-- STORED DATA follows --

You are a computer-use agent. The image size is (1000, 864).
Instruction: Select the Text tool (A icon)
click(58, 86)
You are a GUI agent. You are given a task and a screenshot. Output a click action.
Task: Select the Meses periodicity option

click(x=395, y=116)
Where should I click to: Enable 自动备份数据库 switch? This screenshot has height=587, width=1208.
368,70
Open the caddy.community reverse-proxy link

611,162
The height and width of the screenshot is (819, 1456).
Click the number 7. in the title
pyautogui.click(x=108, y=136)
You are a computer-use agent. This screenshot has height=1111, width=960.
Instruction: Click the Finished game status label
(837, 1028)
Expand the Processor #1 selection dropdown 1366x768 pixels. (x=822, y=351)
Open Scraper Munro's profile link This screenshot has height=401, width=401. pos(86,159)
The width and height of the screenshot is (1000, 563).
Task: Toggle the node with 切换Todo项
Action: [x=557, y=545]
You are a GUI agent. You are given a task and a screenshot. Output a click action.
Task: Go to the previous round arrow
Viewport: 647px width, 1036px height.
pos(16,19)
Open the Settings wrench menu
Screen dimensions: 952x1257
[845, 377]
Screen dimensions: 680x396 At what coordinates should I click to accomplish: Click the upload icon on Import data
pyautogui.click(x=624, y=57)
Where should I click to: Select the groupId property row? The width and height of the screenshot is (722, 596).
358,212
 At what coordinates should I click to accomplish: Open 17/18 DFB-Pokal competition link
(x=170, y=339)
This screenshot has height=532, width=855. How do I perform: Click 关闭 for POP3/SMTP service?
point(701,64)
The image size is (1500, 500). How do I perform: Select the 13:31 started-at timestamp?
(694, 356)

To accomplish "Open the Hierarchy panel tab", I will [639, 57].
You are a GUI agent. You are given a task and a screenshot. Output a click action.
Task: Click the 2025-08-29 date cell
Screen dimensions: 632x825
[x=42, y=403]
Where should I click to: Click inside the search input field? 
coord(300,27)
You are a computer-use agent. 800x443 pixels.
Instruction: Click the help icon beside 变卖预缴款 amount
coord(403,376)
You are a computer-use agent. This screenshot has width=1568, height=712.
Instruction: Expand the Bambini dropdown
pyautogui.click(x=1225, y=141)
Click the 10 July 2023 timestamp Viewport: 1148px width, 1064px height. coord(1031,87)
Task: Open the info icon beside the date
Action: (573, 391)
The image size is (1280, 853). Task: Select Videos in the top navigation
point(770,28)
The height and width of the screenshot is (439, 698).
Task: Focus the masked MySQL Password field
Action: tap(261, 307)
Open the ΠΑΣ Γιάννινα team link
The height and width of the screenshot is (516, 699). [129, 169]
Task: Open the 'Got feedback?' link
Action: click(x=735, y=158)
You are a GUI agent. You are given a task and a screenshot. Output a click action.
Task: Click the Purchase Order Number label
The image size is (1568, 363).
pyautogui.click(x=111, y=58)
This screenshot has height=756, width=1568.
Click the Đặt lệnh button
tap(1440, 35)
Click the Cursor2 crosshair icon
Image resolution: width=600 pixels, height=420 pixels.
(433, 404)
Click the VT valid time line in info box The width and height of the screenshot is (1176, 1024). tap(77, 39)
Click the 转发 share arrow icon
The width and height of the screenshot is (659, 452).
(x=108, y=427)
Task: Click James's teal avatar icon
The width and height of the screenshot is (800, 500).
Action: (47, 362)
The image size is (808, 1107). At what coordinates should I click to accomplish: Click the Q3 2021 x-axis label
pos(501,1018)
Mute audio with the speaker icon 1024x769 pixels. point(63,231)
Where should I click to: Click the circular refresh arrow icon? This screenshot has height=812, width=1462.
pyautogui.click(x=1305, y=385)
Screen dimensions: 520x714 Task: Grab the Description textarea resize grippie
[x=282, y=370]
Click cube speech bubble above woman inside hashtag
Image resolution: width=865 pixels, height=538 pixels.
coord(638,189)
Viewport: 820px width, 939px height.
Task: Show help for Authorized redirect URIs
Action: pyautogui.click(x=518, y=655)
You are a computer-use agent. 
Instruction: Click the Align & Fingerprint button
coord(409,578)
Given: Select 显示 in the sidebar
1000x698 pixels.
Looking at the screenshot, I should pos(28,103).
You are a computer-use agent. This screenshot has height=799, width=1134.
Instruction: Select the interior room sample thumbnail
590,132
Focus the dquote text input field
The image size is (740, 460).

-- STORED DATA concluded --

> WHAT IS NEEDED
Each entry is to be output exactly as it was written.

> SOLUTION TO THIS EXERCISE
You are a computer-use agent. The image size is (1000, 864).
Instruction: Select the Text tool (A icon)
click(58, 86)
You are a GUI agent. You are given a task and a screenshot. Output a click action.
Task: Select the Meses periodicity option

click(x=395, y=116)
Where should I click to: Enable 自动备份数据库 switch? This screenshot has height=587, width=1208.
368,70
Open the caddy.community reverse-proxy link

611,162
The height and width of the screenshot is (819, 1456).
Click the number 7. in the title
pyautogui.click(x=108, y=136)
You are a computer-use agent. This screenshot has height=1111, width=960.
Instruction: Click the Finished game status label
(837, 1028)
Expand the Processor #1 selection dropdown 1366x768 pixels. (x=822, y=351)
Open Scraper Munro's profile link This screenshot has height=401, width=401. pos(86,159)
The width and height of the screenshot is (1000, 563).
Task: Toggle the node with 切换Todo项
Action: [x=557, y=545]
You are a GUI agent. You are given a task and a screenshot. Output a click action.
Task: Go to the previous round arrow
Viewport: 647px width, 1036px height.
pos(16,19)
Open the Settings wrench menu
Screen dimensions: 952x1257
[845, 377]
Screen dimensions: 680x396 At what coordinates should I click to accomplish: Click the upload icon on Import data
pyautogui.click(x=624, y=57)
Where should I click to: Select the groupId property row? The width and height of the screenshot is (722, 596).
358,212
 At what coordinates should I click to accomplish: Open 17/18 DFB-Pokal competition link
(x=170, y=339)
This screenshot has height=532, width=855. How do I perform: Click 关闭 for POP3/SMTP service?
point(701,64)
The image size is (1500, 500). How do I perform: Select the 13:31 started-at timestamp?
(694, 356)

To accomplish "Open the Hierarchy panel tab", I will [639, 57].
You are a GUI agent. You are given a task and a screenshot. Output a click action.
Task: Click the 2025-08-29 date cell
Screen dimensions: 632x825
[x=42, y=403]
Where should I click to: Click inside the search input field? 
coord(300,27)
You are a computer-use agent. 800x443 pixels.
Instruction: Click the help icon beside 变卖预缴款 amount
coord(403,376)
You are a computer-use agent. This screenshot has width=1568, height=712.
Instruction: Expand the Bambini dropdown
pyautogui.click(x=1225, y=141)
Click the 10 July 2023 timestamp Viewport: 1148px width, 1064px height. coord(1031,87)
Task: Open the info icon beside the date
Action: (573, 391)
The image size is (1280, 853). Task: Select Videos in the top navigation
point(770,28)
The height and width of the screenshot is (439, 698).
Task: Focus the masked MySQL Password field
Action: tap(261, 307)
Open the ΠΑΣ Γιάννινα team link
The height and width of the screenshot is (516, 699). [129, 169]
Task: Open the 'Got feedback?' link
Action: click(x=735, y=158)
You are a GUI agent. You are given a task and a screenshot. Output a click action.
Task: Click the Purchase Order Number label
The image size is (1568, 363).
pyautogui.click(x=111, y=58)
This screenshot has height=756, width=1568.
Click the Đặt lệnh button
tap(1440, 35)
Click the Cursor2 crosshair icon
Image resolution: width=600 pixels, height=420 pixels.
(433, 404)
Click the VT valid time line in info box The width and height of the screenshot is (1176, 1024). tap(77, 39)
Click the 转发 share arrow icon
The width and height of the screenshot is (659, 452).
(x=108, y=427)
Task: Click James's teal avatar icon
The width and height of the screenshot is (800, 500).
Action: (47, 362)
The image size is (808, 1107). At what coordinates should I click to accomplish: Click the Q3 2021 x-axis label
pos(501,1018)
Mute audio with the speaker icon 1024x769 pixels. point(63,231)
Where should I click to: Click the circular refresh arrow icon? This screenshot has height=812, width=1462.
pyautogui.click(x=1305, y=385)
Screen dimensions: 520x714 Task: Grab the Description textarea resize grippie
[x=282, y=370]
Click cube speech bubble above woman inside hashtag
Image resolution: width=865 pixels, height=538 pixels.
coord(638,189)
Viewport: 820px width, 939px height.
Task: Show help for Authorized redirect URIs
Action: pyautogui.click(x=518, y=655)
You are a computer-use agent. 
Instruction: Click the Align & Fingerprint button
coord(409,578)
Given: Select 显示 in the sidebar
1000x698 pixels.
Looking at the screenshot, I should pos(28,103).
You are a computer-use agent. This screenshot has height=799, width=1134.
Instruction: Select the interior room sample thumbnail
590,132
Focus the dquote text input field
The image size is (740, 460).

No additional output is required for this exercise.